In der Anthroposophischen Medizin spielen Arzneimittel mit innerem Lichtbezug eine wichtige Rolle. Besonders hervorzuheben ist in dieser Hinsicht die Honigbiene, die ganz in Licht und Wärme lebt. Honig selbst ist z. B. ein wunderbares Wundheilungsmittel; aus der Biene gewinnen wir wesentliche Arzneimittel für die Behandlung akuter Entzündungen, aus der Bienenkönigin für depressive Störungen, Störungen des Zentralnervensystems und Schwächungen der Fortpflanzungsorgane.

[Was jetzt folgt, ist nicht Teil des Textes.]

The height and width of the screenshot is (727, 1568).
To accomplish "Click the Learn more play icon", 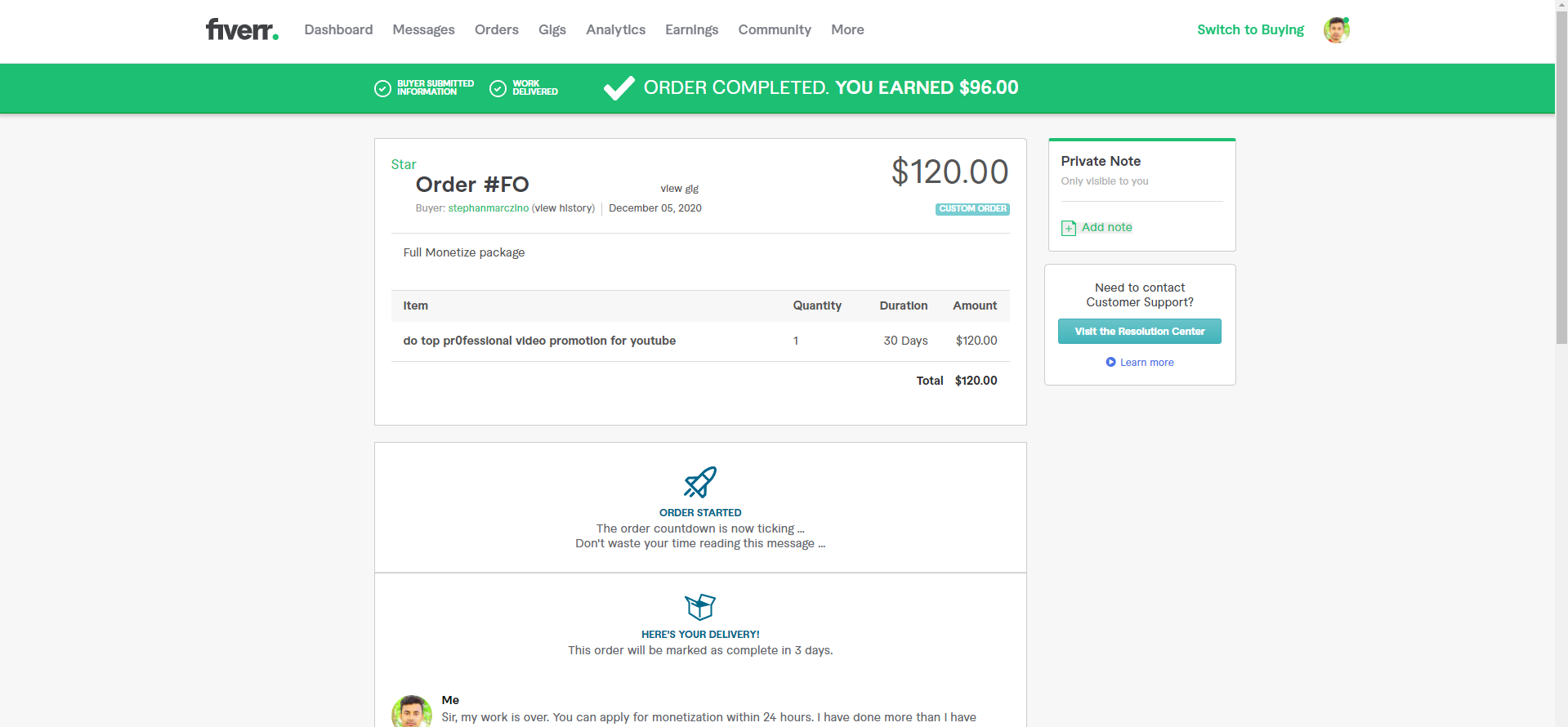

Unter den Heilpflanzen ist die Lichtbeziehung des Johanniskrauts besonders bekannt geworden. In der Anthroposophischen Medizin spielen besondere Herstellverfahren, durch die das Johanniskraut einen pharmazeutisch hergestellten Golddünger aufnimmt und in seinen Lebensprozessen ‹potenziert›, eine wichtige Rolle, wenn wir Depressionen behandeln. Das Sonnenmetall Gold in potenzierter Form stärkt den Patienten, der eine innere Verfinsterung des Ichs erlebt. Die Aurum-(Gold)-Lavendel-Creme ist weltweit eines der gefragtesten anthroposophischen Arzneimittel bei Angst und Herzbeklemmungen und wird auf die Mitte der Brust oder als Herzeinreibung aufgetragen. Hier erleben sehr viele Patienten eine unmittelbare Wirksamkeit.
Lichttragende Substanzen sind auch viele ätherische Öle, die wir für äußere Anwendungen verwenden, und im Mineralischen ist ganz besonders der Phosphor, zu deutsch: Lichtträger zu nennen, in potenzierter Form ein zentrales anthroposophisches Arzneimittel z. B. bei schweren Infektionen. Ein Arzneimittel aus potenziertem Meteoreisen, Phosphor und Quarz ist ein wichtiges Mittel in der Vorbeugung und Behandlung der Grippe. Als ein Kollege dieses Mittel einer Patientin spritzte, sagte sie spontan: «Was haben Sie mir da gespritzt? Das ist ja eine Lichtspritze!»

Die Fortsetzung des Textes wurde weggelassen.